Procedure for Capillary Electrophoresis with C4D
A procedure for capillary electrophoresis with C4D detection using the PowerChrom software is described.
This application note describes a step-by-step procedure for the analysis of the EC20 Standard Test solutions by capillary electrophoresis with capacitively-coupled contactless conductivity detection (CE-C4D). The PowerChrom software from eDAQ is used to record and analyse the data.
- C4D hardware unit, either:
- ET120 C4D Headstage.
- EC020 Standard Test Solutions for C4D:
- BGE = 0.5M acetic acid
- Sample = 1mM LiCl, KNO3 and Na2SO4 in deionised water
- Computer with the latest PowerChrom software.

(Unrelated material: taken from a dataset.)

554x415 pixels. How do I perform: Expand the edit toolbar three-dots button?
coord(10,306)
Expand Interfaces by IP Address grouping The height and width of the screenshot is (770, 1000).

- Capillary electrophoresis instrument.
- Instruction manual to the CE instrument.
- Instruction manual to the C4D hardware and software.
- Application note found here showing how to connect the C4D to your CE instrument.
The results in this application note were obtained using the following conditions:
- Separation voltage
- +30 kV for cations
- –30 kV for anions
- Fused-silica from Polymicro Technologies
- Outer diameter = 360 μm
- Internal diameter = 25 μm
- Length = 65 cm
- Length to detector = 50 cm
- Injection: hydrodynamic 3 seconds at 50 mbar
- C4D settings
- Frequency = 1100 kHz
- Amplitude = 100 %
- Headstage gain ON
The 1mM LiCl, KNO3, Na2SO4 sample was diluted to 200 μM, 100 μM, 50 μM and 25 μM with the 0.5M acetic acid BGE.
- Ensure you have installed the latest version of PowerChrom software from Software Downloads
- Connect the computer to the C4D hardware, following the instructions in the manual (website registration required).
- Connect the C4D headstage to your instrument, following the instructions in the relevant Application Note
- Turn on the C4D hardware.
- Open the PowerChrom software.
- In the Easy Access window, shown in Figure 1., click Manual Run.
- In the Manual Sampling window, shown in Figure 2., click Hardware Settings.
- Set the following values in the Hardware Settings window, as shown in Figure 3.:
- Sampling speed = 20/s
- Channel 1: Input = Input 1, Range = 50 mV
- Channel 2: Input = Input 2, Range = 2 V
- Under Channel 1, click C4D Amplifier.
- Set the following values, as shown in Figure 4.:
- Range = 50 mV
- Low Pass= 5Hz
- Set the required values for Excitation Frequency and Amplitude, and set the Headstage Gain on or off. The optimum settings can be determined using C4D Profiler V2 Software. This is described in a separate application note.
- Inject your background electrolyte (BGE) into the capillary. This can done using the instrument’s controls. Alternatively, you can connect the headstage to the capillary outside the instrument, and manually inject the BGE into the capillary using a syringe connected to the capillary.
- Click Zero in the Offset box.
- Click OK to exit the C4D Amplifier window, and OK again to exit the Hardware Settings window.
- Click Start and enter a name for the file. Click Save.
- Click Inject, in the Manual Sampling box (shown in Figure 5.), when the sample is injected into the capillary.
- Click Stop, in the Manual Sampling box, when you have collected all of your peaks.
- Repeat steps 15, 16 and 17 for each blank, calibration standard and sample you wish to analyse.
- Analyse the data, by integrating the peaks and drawing a calibration graph, as shown in the PowerChrom software manual and screencast which you can download from www.edaq.com/screencasts.php
The electropherograms for the cations and anions are shown in Figure 6. and Figure 7, respectively. The calibration curves for potassium and chloride, shown in Figure 8., show good linearity.
For the analysis of the cations, three negative peaks are recorded. The peaks are negative because the three cations Li+, Na+ and K+ are less conductive than the H+ cation they are displacing in the background electrolyte. The electropherogram can be recorded with positive peaks (as in Figure 6) by selecting Invert in the C4D Amplifier window.
It is generally recommend to use a capillary with a small inner diameter such as 25 µm. Capillaries with larger inner diameters can lead to greater Joule heating and unstable baselines.
Dissolving in water leads to a difference in conductivity during loading, between the sample and the BGE in capillary. This produces an electrokinetic bias, where faster migrating compounds are introduced into the capillary in a greater quantity than slower migrating compounds.
If the volume of BGE in the EC20 Standard Test Solutions is not enough to rinse the capillary and perform the experiment, more 0.5M acetic acid can easily be made up by the user.